Exercise prompt: In the listing below, the answer starts at the line that has "Click the paragraph" and stops after the line that has "Click the green"; please repeat that part exactly and nothing more.

##############################

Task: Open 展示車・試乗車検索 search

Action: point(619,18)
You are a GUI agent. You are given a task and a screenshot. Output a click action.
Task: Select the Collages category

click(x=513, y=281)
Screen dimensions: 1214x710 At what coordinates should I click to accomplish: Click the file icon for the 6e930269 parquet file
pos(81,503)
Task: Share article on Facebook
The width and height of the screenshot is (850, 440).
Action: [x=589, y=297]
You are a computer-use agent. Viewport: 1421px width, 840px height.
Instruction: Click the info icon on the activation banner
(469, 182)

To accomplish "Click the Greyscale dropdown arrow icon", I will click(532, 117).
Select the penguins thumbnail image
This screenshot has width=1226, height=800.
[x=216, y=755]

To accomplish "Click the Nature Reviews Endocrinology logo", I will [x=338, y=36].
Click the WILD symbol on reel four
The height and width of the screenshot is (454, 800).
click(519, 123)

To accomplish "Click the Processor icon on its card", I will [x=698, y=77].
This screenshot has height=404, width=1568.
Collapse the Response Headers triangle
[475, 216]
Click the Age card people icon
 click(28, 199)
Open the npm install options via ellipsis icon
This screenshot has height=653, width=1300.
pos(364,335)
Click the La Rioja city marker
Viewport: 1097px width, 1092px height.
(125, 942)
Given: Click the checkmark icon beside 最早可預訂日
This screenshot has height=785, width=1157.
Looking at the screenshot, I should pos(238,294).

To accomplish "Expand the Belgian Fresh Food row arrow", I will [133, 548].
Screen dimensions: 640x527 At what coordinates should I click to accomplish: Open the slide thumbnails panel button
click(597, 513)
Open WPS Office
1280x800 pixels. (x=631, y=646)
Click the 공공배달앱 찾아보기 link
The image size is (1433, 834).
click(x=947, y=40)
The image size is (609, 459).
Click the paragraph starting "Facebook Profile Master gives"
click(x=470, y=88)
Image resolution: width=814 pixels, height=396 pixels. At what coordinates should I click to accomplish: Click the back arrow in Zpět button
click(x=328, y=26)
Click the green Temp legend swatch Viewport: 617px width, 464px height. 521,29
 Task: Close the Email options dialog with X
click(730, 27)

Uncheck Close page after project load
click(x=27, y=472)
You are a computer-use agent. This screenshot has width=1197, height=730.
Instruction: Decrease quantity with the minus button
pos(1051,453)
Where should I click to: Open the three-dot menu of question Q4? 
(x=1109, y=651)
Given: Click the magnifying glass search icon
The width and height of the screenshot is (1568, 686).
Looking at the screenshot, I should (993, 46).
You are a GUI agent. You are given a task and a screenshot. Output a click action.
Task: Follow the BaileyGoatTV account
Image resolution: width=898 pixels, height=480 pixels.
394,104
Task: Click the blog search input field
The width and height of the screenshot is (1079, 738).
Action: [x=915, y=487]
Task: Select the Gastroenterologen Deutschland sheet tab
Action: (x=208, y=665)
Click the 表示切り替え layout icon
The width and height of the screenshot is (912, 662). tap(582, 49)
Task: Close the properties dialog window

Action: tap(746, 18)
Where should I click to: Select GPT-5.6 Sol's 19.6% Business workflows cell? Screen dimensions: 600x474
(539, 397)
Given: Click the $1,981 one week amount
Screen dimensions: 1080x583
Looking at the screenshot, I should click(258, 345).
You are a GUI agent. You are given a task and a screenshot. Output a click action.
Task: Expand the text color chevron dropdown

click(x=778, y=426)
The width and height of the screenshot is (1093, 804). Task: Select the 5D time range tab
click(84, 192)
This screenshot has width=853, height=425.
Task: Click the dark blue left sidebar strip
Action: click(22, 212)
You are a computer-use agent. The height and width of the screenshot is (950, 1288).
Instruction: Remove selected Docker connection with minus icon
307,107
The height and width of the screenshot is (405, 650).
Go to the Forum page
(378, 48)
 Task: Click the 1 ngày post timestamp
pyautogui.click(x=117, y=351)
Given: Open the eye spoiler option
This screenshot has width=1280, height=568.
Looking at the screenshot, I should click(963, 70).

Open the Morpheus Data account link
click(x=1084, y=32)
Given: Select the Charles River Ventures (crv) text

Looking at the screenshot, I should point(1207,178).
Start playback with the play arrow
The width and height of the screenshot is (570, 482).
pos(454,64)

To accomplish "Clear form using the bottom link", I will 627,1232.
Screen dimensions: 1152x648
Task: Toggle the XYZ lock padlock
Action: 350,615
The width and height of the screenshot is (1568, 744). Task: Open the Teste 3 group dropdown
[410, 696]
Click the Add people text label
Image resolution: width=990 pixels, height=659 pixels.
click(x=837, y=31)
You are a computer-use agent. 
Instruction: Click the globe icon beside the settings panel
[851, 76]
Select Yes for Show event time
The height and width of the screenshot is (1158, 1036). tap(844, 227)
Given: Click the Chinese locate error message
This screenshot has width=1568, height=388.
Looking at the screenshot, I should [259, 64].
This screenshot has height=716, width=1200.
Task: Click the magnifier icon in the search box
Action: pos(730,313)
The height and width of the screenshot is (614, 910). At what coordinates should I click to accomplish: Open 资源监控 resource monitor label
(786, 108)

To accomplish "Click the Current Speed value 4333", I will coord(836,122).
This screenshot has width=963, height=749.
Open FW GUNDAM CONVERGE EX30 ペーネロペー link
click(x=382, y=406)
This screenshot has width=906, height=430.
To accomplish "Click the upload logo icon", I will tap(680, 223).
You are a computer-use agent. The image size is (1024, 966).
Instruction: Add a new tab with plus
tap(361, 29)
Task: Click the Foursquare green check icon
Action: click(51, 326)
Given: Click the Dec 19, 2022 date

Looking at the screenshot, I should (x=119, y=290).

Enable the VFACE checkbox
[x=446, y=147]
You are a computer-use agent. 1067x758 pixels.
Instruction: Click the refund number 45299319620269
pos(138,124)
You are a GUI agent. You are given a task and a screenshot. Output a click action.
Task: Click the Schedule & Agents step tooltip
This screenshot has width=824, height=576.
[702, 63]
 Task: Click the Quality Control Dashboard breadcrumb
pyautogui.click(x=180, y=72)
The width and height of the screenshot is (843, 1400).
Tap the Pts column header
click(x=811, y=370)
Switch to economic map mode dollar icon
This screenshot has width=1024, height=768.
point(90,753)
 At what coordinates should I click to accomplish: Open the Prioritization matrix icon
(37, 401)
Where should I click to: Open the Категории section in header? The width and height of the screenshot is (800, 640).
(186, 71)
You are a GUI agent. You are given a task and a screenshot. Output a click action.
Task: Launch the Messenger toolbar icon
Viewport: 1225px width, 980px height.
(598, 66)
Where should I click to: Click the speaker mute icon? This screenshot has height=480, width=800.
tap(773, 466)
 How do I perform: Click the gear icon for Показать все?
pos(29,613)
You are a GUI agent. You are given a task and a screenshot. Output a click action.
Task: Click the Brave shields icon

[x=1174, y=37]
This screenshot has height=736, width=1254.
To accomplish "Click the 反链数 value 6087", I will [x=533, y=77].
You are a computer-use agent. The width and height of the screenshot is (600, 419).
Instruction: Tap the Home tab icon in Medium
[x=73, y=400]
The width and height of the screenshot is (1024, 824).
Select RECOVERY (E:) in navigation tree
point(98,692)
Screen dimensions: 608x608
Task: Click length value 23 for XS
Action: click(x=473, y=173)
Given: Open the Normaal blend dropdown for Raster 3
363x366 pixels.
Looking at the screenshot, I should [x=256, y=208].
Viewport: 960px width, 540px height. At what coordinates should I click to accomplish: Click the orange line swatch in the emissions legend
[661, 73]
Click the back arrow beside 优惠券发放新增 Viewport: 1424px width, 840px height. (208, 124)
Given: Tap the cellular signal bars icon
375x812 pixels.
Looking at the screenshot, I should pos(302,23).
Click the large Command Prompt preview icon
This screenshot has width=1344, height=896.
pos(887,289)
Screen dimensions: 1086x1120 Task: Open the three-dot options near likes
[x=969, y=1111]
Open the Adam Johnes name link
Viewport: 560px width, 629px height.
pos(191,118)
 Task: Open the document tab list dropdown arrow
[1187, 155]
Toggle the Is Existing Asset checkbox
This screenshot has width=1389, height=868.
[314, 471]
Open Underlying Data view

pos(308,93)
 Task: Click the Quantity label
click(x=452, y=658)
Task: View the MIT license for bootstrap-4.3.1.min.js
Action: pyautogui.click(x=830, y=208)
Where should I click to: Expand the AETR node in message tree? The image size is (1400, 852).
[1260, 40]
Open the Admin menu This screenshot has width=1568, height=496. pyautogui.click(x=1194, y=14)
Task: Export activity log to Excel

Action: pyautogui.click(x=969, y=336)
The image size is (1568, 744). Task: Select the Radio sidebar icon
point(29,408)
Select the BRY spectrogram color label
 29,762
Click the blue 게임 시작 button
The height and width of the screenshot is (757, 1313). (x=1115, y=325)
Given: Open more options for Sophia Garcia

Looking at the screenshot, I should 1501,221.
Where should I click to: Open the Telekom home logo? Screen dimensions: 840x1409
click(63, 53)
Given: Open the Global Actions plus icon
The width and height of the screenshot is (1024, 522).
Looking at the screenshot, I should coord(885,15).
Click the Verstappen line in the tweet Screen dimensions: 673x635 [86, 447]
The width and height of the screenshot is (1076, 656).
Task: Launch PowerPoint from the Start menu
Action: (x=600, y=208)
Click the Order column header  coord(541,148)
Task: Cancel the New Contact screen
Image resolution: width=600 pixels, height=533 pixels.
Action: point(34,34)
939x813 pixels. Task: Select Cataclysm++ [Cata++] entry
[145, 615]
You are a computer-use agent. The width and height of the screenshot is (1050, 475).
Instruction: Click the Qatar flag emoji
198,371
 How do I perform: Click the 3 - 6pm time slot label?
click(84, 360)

##############################

Your solution:
Click the paragraph starting "Facebook Profile Master gives"
click(x=470, y=88)
Image resolution: width=814 pixels, height=396 pixels. At what coordinates should I click to accomplish: Click the back arrow in Zpět button
click(x=328, y=26)
Click the green Temp legend swatch Viewport: 617px width, 464px height. 521,29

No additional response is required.